--- START ---

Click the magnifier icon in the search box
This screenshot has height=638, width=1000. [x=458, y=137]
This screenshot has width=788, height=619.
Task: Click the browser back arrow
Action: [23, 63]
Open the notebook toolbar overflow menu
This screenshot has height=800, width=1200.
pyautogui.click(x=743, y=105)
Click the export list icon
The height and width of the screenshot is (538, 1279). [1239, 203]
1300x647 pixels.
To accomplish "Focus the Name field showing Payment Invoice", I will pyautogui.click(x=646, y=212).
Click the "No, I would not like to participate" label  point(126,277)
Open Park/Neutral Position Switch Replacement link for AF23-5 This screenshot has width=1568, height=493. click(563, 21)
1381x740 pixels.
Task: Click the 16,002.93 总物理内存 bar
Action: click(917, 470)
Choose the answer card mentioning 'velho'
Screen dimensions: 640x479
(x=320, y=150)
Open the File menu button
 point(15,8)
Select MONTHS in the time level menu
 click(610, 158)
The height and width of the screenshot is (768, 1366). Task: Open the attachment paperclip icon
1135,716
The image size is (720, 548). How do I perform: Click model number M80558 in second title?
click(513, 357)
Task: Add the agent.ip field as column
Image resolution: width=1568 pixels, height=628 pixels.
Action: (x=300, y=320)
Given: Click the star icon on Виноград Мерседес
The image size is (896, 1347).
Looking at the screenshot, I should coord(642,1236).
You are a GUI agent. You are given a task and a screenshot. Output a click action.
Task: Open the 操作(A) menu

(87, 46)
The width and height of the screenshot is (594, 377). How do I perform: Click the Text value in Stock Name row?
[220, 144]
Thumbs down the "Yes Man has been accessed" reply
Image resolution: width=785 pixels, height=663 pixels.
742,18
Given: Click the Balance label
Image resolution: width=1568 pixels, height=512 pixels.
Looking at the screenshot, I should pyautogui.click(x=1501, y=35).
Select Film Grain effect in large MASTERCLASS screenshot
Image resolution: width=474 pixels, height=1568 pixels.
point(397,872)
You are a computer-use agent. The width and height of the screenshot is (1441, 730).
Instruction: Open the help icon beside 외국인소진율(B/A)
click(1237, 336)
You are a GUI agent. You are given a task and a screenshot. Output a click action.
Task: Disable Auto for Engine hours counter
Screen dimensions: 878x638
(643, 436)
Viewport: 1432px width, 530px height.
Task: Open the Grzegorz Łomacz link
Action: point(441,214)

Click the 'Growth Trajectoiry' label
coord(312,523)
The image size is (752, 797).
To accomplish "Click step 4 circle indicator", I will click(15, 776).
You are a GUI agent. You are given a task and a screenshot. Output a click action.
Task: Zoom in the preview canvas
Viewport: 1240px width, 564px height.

--- END ---

Word for word, set down the complete listing once more.

Click the magnifier icon in the search box
This screenshot has height=638, width=1000. [x=458, y=137]
This screenshot has width=788, height=619.
Task: Click the browser back arrow
Action: [23, 63]
Open the notebook toolbar overflow menu
This screenshot has height=800, width=1200.
pyautogui.click(x=743, y=105)
Click the export list icon
The height and width of the screenshot is (538, 1279). [1239, 203]
1300x647 pixels.
To accomplish "Focus the Name field showing Payment Invoice", I will pyautogui.click(x=646, y=212).
Click the "No, I would not like to participate" label  point(126,277)
Open Park/Neutral Position Switch Replacement link for AF23-5 This screenshot has width=1568, height=493. click(563, 21)
1381x740 pixels.
Task: Click the 16,002.93 总物理内存 bar
Action: click(917, 470)
Choose the answer card mentioning 'velho'
Screen dimensions: 640x479
(x=320, y=150)
Open the File menu button
 point(15,8)
Select MONTHS in the time level menu
 click(610, 158)
The height and width of the screenshot is (768, 1366). Task: Open the attachment paperclip icon
1135,716
The image size is (720, 548). How do I perform: Click model number M80558 in second title?
click(513, 357)
Task: Add the agent.ip field as column
Image resolution: width=1568 pixels, height=628 pixels.
Action: (x=300, y=320)
Given: Click the star icon on Виноград Мерседес
The image size is (896, 1347).
Looking at the screenshot, I should coord(642,1236).
You are a GUI agent. You are given a task and a screenshot. Output a click action.
Task: Open the 操作(A) menu

(87, 46)
The width and height of the screenshot is (594, 377). How do I perform: Click the Text value in Stock Name row?
[220, 144]
Thumbs down the "Yes Man has been accessed" reply
Image resolution: width=785 pixels, height=663 pixels.
742,18
Given: Click the Balance label
Image resolution: width=1568 pixels, height=512 pixels.
Looking at the screenshot, I should pyautogui.click(x=1501, y=35).
Select Film Grain effect in large MASTERCLASS screenshot
Image resolution: width=474 pixels, height=1568 pixels.
point(397,872)
You are a computer-use agent. The width and height of the screenshot is (1441, 730).
Instruction: Open the help icon beside 외국인소진율(B/A)
click(1237, 336)
You are a GUI agent. You are given a task and a screenshot. Output a click action.
Task: Disable Auto for Engine hours counter
Screen dimensions: 878x638
(643, 436)
Viewport: 1432px width, 530px height.
Task: Open the Grzegorz Łomacz link
Action: point(441,214)

Click the 'Growth Trajectoiry' label
coord(312,523)
The image size is (752, 797).
To accomplish "Click step 4 circle indicator", I will click(15, 776).
You are a GUI agent. You are given a task and a screenshot. Output a click action.
Task: Zoom in the preview canvas
Viewport: 1240px width, 564px height.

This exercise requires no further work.